In ancient Ireland poets underwent a rigorous training, an apprenticeship. The severity of the process reflected the high status and recognised power of the poets, the bards. In this reading I have attempted a meditation upon these ancestral poets of mine. The images are all my own and taken variously in the foothills of Na Staighre Dubha, the Blackstairs Mountains and Rinn an Dubhain, The Hook Peninsula, The dolmen is Brownstown Dolmen, Co. Carlow with reputedly the largest capstone of all the dolmens.
A view of the tholsel, a vilanelle inspired by the painting of Paul Henry, RHA, a reading by myself, hope you enjoy…
Meditation on a view of the The Tholsel, Kilkenny
A villanelle inspired by the painting of Paul Henry, RHA
Firstly, let us consider the chosen point of view.
Rejecting the familiar the artists searching gaze led
him to the little known garden where poplars grew.

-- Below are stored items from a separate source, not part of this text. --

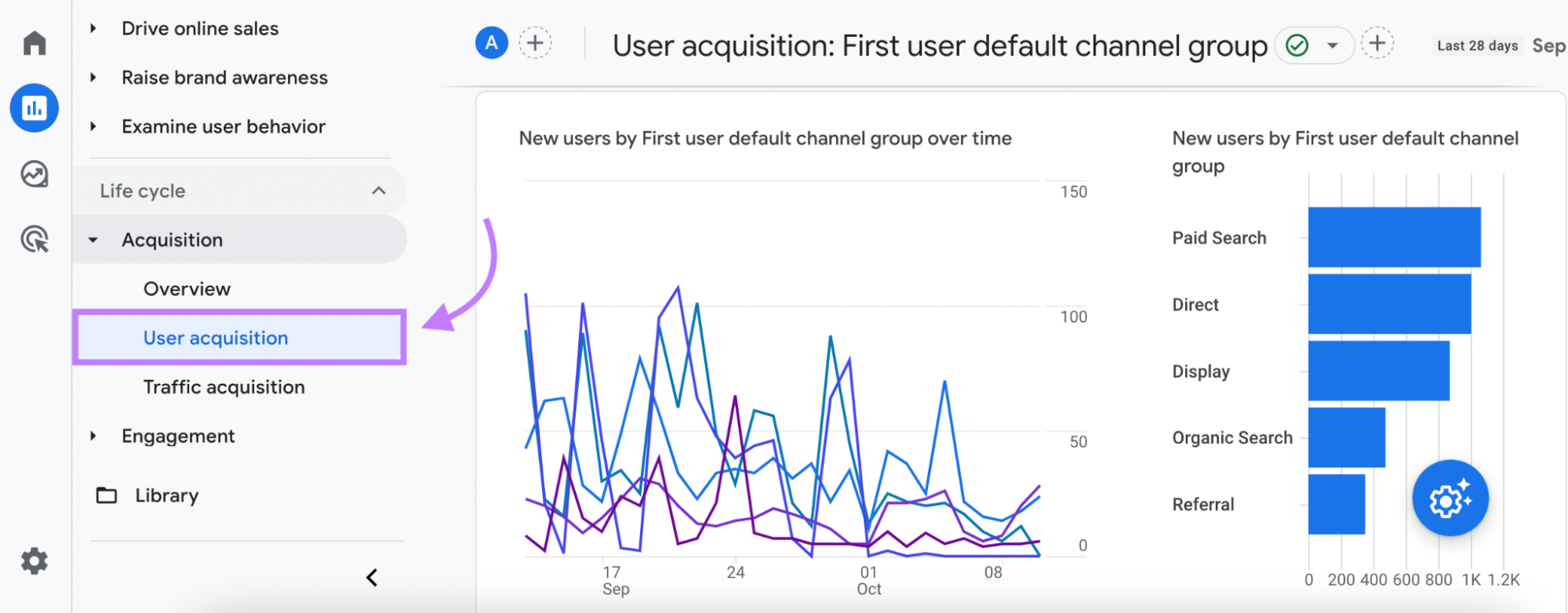The image size is (1568, 613).
Task: Click the All Users comparison avatar
Action: 491,43
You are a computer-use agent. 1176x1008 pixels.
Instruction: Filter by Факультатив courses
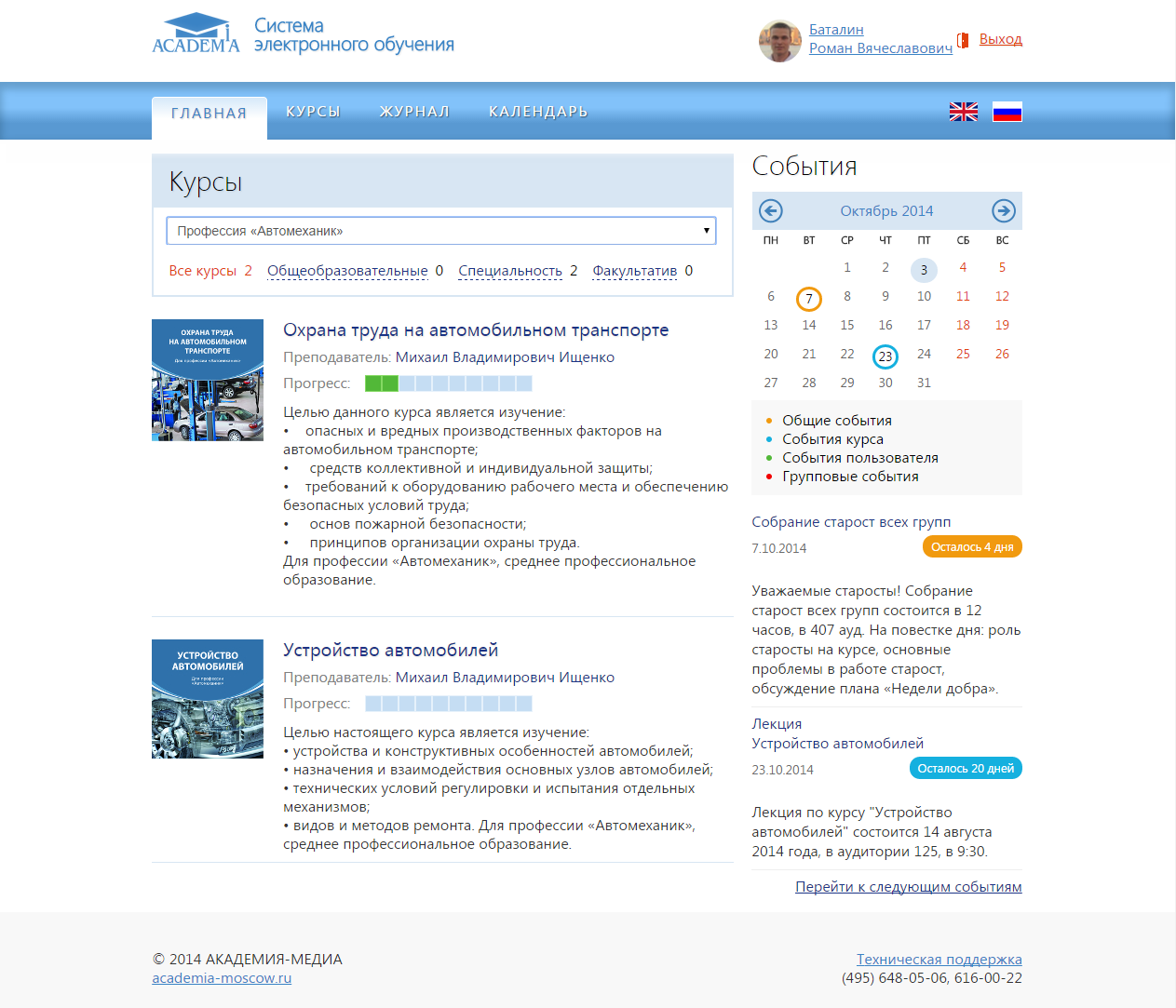point(635,271)
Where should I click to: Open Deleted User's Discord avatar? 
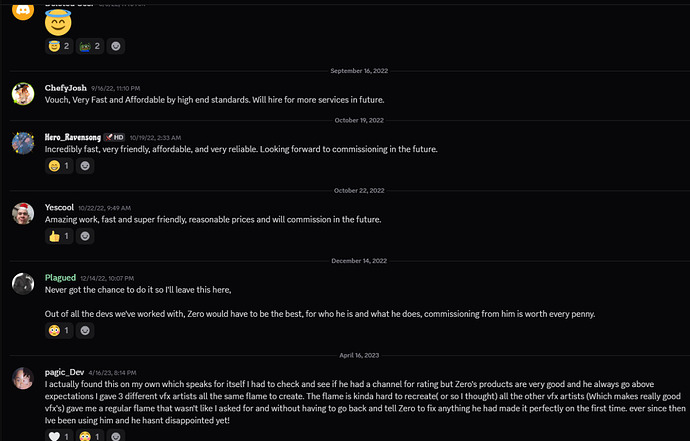point(23,10)
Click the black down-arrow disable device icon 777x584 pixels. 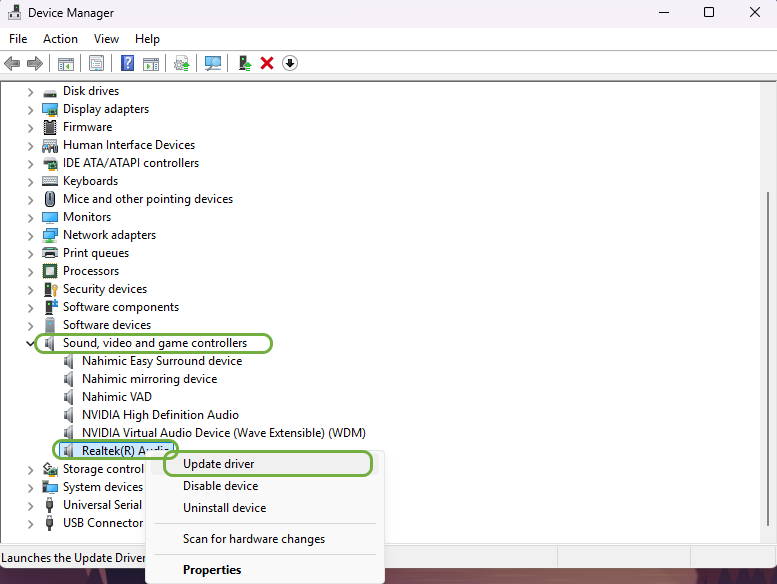pyautogui.click(x=290, y=63)
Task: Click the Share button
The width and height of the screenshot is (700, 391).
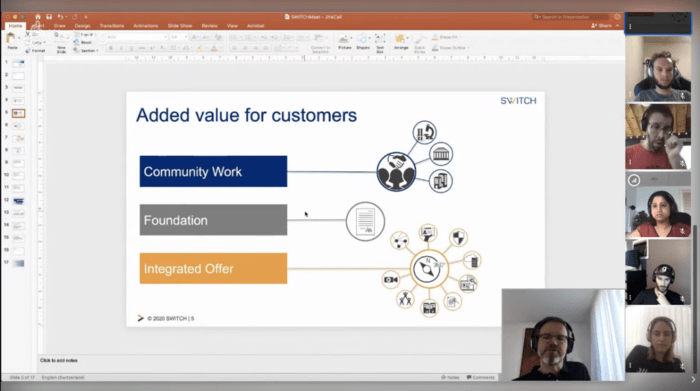Action: [x=602, y=26]
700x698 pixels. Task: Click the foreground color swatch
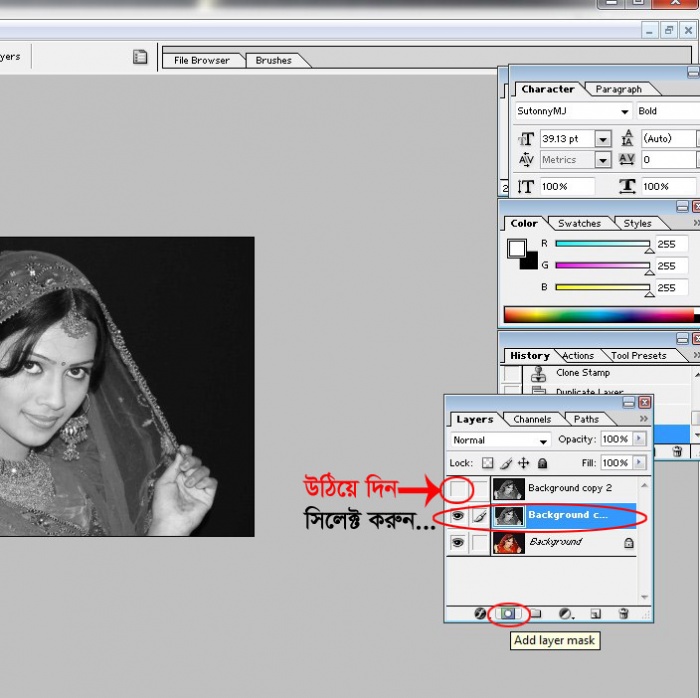coord(517,248)
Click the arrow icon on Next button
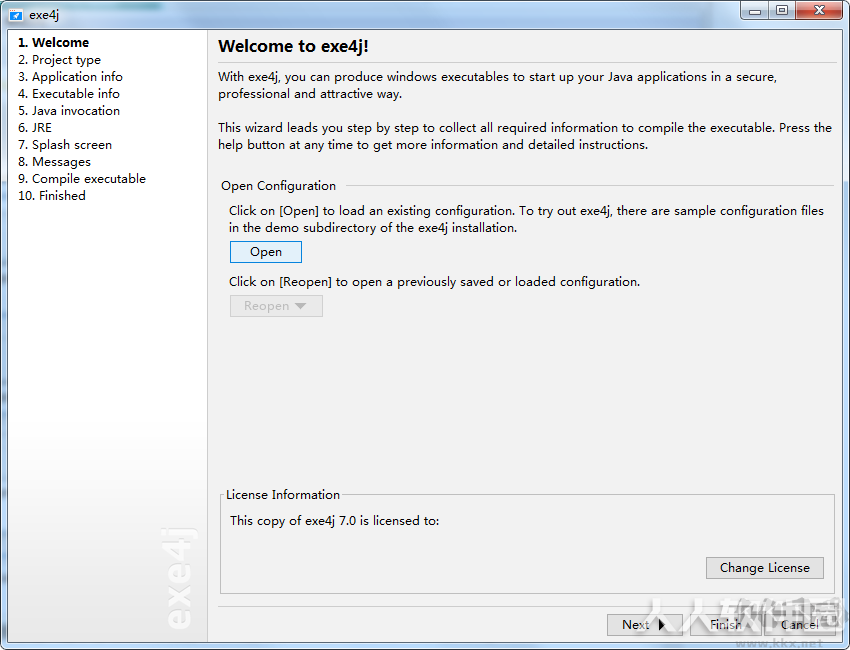This screenshot has width=850, height=650. coord(661,625)
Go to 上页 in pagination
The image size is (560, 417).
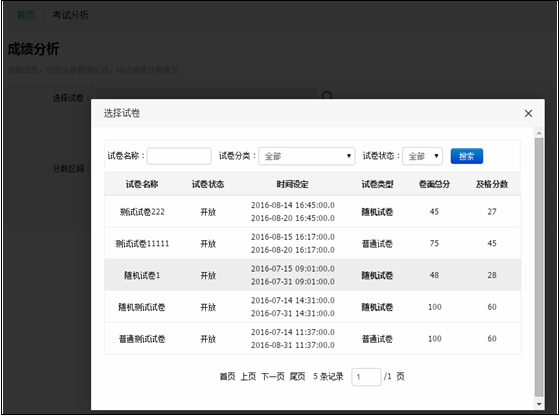pos(248,377)
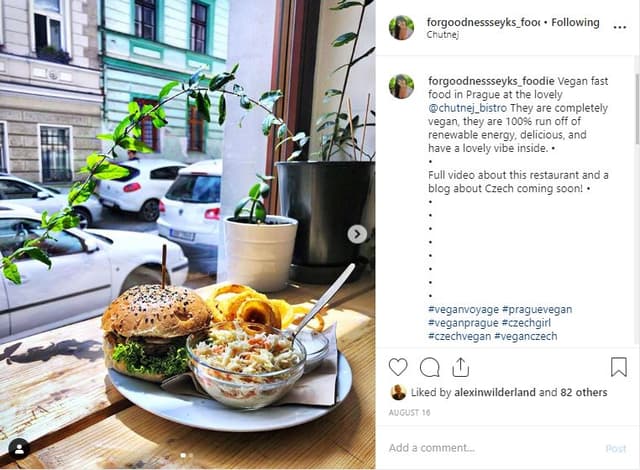This screenshot has height=470, width=640.
Task: Save post with the bookmark icon
Action: tap(619, 367)
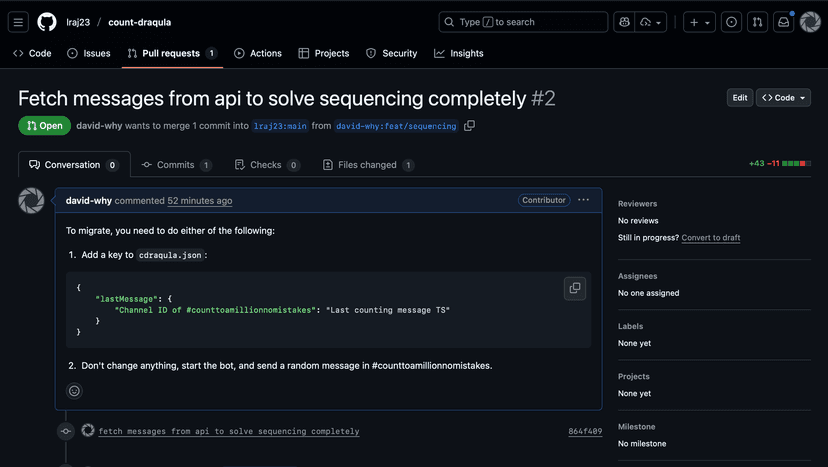
Task: Click the Edit title button
Action: (x=740, y=98)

There he lingered a long while in the breeze,
eyes lifted up from the river’s leafy bank,
working in the cool shade of shimmering trees,
looking over high stone walls, none new,
all old, all grey, stone on stone leading upwards
where, framed by white clouds, by sky of soft blue
an octagonal tower sheathed in copper leaves
presents four clock faces to the people,
chiming out the hours in pleasant peals.
The visiting artist caught our familiar anew,
carrying his canvas down Horseleap Lane, long
vanished now, forgotten, remembered only by the few.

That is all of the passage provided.